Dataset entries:
......

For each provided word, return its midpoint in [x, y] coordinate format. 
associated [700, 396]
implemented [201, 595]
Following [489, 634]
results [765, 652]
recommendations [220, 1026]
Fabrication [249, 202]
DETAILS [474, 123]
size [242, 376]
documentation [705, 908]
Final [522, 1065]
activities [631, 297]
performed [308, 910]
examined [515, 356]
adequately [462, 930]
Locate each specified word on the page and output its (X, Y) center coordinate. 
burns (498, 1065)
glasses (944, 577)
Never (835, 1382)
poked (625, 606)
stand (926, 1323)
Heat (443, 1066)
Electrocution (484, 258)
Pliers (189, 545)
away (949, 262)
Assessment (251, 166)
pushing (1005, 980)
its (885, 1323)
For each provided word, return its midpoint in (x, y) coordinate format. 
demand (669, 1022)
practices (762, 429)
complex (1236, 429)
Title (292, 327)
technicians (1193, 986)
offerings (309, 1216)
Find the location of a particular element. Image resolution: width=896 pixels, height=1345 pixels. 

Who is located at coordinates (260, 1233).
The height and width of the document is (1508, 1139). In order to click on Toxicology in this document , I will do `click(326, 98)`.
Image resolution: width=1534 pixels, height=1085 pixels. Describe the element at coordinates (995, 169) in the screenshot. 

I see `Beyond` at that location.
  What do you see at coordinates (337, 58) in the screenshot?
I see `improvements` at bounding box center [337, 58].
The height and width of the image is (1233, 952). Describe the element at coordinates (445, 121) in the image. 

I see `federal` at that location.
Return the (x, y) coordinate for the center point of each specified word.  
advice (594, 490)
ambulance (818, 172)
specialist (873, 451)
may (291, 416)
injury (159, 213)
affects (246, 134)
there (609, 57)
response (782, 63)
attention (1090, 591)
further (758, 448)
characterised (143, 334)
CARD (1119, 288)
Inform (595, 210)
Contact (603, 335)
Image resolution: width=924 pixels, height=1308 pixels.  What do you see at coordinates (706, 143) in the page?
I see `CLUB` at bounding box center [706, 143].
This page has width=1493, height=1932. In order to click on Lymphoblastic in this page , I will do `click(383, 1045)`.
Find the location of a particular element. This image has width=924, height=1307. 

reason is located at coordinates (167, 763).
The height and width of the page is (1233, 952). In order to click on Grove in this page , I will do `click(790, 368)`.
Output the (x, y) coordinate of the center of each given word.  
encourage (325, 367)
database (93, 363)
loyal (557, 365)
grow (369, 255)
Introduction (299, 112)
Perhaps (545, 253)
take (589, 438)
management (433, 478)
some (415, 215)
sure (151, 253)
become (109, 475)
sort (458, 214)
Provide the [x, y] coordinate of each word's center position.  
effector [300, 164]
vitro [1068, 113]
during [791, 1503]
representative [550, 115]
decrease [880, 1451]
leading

......

▶ Work required: List every line of the records above that contains the word "page", copying each such line in full. Treat the match as case-sensitive.

▶ Result for this task:
Locate each specified word on the page and output its (X, Y) center coordinate. 
Image resolution: width=924 pixels, height=1308 pixels.  What do you see at coordinates (706, 143) in the page?
This page has width=1493, height=1932. In order to click on Lymphoblastic in this page , I will do `click(383, 1045)`.
The height and width of the page is (1233, 952). In order to click on Grove in this page , I will do `click(790, 368)`.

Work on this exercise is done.